• _SUPPLIED PASSAGE_:
The neuronal circuit that resides in the spinal cord dorsal horn is responsible for accurately relaying and modulating sensory information such as the sensation of pain and itch. In states of persistent itch or pain, this system is imbalanced. To restore the balance in the dorsal horn in a targeted manner, we need to understand how this neuronal circuit is organized, i.e. which neuronal populations that reside there, what their characteristics are and how they can be targeted.

Primary afferent neurons detect changes in the environment through specific ligand-receptor interactions that enable labelled lines for different sensations. For instance, burning and icing pain are sensed by the transient potential receptors V1 and A1, respectively while mechanical pressure is detected by Piezo channels. Histamine receptor 1 expressing neurons on the other hand enables perception of the pruritic substance histamine whereas non-histaminergic itch; initiated for example by the malaria drug chloroquine, the peptide BAM8-22 or alanine, involves activation of MrgprA3, MrgC11 or MrgprD, respectively. While substantial efforts have been made to identify the initiators of pain and itch, little is known about the regulatory mechanisms of primary afferents, especially in itch transmission. We are now focused on identifying how different neurotransmitters regulates itch to identify novel peripheral targets to improve the treatment of persistent itch, which is a dominating symptom in atopic dermatitis and psoriasis.

• _ABOUT THIS TASK_:
Please decide whether each statement agrees with the passage on itch and pain circuits, answering yes or no and quoting the deciding words: 1. Piezo channels detect mechanical pressure. 2. Itch brought on by chloroquine is histaminergic. 3. Much is known about how primary afferents are regulated in itch transmission.

• _INFORMATION SUPPLIED_:
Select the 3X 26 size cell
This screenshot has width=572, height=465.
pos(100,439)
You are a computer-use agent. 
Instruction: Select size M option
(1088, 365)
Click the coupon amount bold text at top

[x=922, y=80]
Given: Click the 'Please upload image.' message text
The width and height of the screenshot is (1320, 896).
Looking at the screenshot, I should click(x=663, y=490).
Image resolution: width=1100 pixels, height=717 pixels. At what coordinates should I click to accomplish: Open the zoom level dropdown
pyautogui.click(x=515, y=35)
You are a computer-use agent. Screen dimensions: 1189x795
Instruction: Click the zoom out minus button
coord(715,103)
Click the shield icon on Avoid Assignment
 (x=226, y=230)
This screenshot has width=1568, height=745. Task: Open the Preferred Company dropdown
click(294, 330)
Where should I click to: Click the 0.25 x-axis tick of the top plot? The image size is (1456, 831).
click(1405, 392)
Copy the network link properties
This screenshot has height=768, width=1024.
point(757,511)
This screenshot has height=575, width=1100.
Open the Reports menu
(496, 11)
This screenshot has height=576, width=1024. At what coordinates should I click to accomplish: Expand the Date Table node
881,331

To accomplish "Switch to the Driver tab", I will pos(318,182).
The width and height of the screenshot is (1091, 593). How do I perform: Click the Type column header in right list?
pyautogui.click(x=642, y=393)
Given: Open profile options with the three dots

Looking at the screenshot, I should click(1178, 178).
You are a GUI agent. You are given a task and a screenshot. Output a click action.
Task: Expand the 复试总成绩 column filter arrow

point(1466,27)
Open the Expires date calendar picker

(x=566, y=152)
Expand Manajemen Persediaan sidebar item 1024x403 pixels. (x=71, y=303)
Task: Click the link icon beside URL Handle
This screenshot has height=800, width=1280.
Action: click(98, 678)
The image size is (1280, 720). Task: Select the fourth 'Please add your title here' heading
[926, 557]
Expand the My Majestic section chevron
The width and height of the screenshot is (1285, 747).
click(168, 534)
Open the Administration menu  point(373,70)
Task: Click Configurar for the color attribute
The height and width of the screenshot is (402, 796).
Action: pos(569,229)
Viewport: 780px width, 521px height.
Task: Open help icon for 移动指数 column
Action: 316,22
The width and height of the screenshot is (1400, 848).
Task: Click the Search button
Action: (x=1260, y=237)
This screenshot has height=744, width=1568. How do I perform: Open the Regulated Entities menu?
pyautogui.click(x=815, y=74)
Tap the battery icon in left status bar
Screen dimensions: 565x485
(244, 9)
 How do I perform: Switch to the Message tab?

• _REPLY TO THE EXERCISE_:
1. Yes: "mechanical pressure is detected by Piezo channels"
2. No: "non-histaminergic itch; initiated for example by the malaria drug chloroquine"
3. No: "little is known about the regulatory mechanisms of primary afferents, especially in itch transmission"